Stored data:
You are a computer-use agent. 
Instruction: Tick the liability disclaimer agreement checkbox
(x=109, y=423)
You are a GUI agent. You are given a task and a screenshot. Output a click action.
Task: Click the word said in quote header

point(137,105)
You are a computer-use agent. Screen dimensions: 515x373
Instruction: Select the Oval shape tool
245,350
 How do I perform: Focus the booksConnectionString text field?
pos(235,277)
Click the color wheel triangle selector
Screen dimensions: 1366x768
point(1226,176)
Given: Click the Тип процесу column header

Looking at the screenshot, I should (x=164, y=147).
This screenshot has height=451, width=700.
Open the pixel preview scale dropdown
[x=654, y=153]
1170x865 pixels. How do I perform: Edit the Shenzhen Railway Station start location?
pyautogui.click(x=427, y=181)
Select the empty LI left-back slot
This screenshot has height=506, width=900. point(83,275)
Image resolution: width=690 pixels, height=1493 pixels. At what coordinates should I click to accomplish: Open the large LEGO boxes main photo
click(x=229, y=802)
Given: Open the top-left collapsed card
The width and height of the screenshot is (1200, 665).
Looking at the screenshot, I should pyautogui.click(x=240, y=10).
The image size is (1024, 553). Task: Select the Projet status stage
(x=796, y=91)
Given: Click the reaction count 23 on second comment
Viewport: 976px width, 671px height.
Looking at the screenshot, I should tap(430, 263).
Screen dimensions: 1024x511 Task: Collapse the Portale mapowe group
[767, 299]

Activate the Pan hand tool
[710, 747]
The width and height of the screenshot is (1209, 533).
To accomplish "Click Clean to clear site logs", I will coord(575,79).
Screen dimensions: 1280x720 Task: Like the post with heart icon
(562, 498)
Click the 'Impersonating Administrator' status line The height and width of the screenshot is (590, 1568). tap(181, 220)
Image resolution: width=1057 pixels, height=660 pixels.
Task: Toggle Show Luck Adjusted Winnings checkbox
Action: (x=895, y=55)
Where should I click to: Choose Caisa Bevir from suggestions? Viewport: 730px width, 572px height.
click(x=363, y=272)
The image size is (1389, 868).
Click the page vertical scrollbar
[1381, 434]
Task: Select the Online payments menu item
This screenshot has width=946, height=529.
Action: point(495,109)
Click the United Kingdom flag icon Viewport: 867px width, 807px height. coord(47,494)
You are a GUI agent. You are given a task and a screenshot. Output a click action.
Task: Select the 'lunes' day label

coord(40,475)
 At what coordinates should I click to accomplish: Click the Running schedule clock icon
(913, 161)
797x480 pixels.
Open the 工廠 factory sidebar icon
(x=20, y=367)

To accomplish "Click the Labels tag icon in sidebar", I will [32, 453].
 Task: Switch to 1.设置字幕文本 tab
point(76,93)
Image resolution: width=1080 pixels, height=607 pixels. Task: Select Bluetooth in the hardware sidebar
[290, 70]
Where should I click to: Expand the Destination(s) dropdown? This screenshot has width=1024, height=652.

» Work request
The response should be every record above restated exactly.

» Problem solution
You are a computer-use agent. 
Instruction: Tick the liability disclaimer agreement checkbox
(x=109, y=423)
You are a GUI agent. You are given a task and a screenshot. Output a click action.
Task: Click the word said in quote header

point(137,105)
You are a computer-use agent. Screen dimensions: 515x373
Instruction: Select the Oval shape tool
245,350
 How do I perform: Focus the booksConnectionString text field?
pos(235,277)
Click the color wheel triangle selector
Screen dimensions: 1366x768
point(1226,176)
Given: Click the Тип процесу column header

Looking at the screenshot, I should (x=164, y=147).
This screenshot has height=451, width=700.
Open the pixel preview scale dropdown
[x=654, y=153]
1170x865 pixels. How do I perform: Edit the Shenzhen Railway Station start location?
pyautogui.click(x=427, y=181)
Select the empty LI left-back slot
This screenshot has height=506, width=900. point(83,275)
Image resolution: width=690 pixels, height=1493 pixels. At what coordinates should I click to accomplish: Open the large LEGO boxes main photo
click(x=229, y=802)
Given: Open the top-left collapsed card
The width and height of the screenshot is (1200, 665).
Looking at the screenshot, I should pyautogui.click(x=240, y=10).
The image size is (1024, 553). Task: Select the Projet status stage
(x=796, y=91)
Given: Click the reaction count 23 on second comment
Viewport: 976px width, 671px height.
Looking at the screenshot, I should tap(430, 263).
Screen dimensions: 1024x511 Task: Collapse the Portale mapowe group
[767, 299]

Activate the Pan hand tool
[710, 747]
The width and height of the screenshot is (1209, 533).
To accomplish "Click Clean to clear site logs", I will coord(575,79).
Screen dimensions: 1280x720 Task: Like the post with heart icon
(562, 498)
Click the 'Impersonating Administrator' status line The height and width of the screenshot is (590, 1568). tap(181, 220)
Image resolution: width=1057 pixels, height=660 pixels.
Task: Toggle Show Luck Adjusted Winnings checkbox
Action: (x=895, y=55)
Where should I click to: Choose Caisa Bevir from suggestions? Viewport: 730px width, 572px height.
click(x=363, y=272)
The image size is (1389, 868).
Click the page vertical scrollbar
[1381, 434]
Task: Select the Online payments menu item
This screenshot has width=946, height=529.
Action: point(495,109)
Click the United Kingdom flag icon Viewport: 867px width, 807px height. coord(47,494)
You are a GUI agent. You are given a task and a screenshot. Output a click action.
Task: Select the 'lunes' day label

coord(40,475)
 At what coordinates should I click to accomplish: Click the Running schedule clock icon
(913, 161)
797x480 pixels.
Open the 工廠 factory sidebar icon
(x=20, y=367)

To accomplish "Click the Labels tag icon in sidebar", I will [32, 453].
 Task: Switch to 1.设置字幕文本 tab
point(76,93)
Image resolution: width=1080 pixels, height=607 pixels. Task: Select Bluetooth in the hardware sidebar
[290, 70]
Where should I click to: Expand the Destination(s) dropdown? This screenshot has width=1024, height=652.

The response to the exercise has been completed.